Data extracts below:

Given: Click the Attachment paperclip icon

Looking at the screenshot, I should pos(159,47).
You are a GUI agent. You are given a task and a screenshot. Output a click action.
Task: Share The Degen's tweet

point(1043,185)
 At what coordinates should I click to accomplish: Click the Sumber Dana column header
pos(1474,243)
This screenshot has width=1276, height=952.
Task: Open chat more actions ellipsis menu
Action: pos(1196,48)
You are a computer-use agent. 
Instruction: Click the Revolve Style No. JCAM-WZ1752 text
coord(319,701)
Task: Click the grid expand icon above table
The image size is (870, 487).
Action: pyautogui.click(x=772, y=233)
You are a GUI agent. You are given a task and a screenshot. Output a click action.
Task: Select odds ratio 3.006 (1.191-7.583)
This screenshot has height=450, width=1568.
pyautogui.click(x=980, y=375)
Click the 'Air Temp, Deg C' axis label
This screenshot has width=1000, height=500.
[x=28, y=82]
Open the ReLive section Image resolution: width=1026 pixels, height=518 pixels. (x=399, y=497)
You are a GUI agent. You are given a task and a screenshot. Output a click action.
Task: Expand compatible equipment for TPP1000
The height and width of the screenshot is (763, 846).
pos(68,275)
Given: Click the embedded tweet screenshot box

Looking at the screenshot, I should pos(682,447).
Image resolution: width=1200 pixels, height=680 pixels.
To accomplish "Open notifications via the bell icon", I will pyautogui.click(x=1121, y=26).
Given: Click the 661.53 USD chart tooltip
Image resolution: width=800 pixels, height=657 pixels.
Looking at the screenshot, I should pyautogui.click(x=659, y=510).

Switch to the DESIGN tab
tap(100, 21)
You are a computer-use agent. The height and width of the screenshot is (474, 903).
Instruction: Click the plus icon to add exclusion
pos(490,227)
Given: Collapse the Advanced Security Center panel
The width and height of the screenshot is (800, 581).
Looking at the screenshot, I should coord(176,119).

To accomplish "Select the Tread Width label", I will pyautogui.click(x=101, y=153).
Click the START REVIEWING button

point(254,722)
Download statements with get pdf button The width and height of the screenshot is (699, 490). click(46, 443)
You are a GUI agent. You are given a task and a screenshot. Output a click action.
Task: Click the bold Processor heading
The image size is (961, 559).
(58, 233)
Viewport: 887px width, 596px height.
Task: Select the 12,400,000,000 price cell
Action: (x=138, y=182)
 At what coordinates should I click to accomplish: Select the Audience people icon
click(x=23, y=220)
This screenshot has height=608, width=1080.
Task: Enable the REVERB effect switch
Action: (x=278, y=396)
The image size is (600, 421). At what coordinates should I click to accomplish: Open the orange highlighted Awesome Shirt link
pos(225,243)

End of Data extracts.

Prompt — For the word "computer", tally the lines of the entries in which it appears and give the total alone.

Your response — 2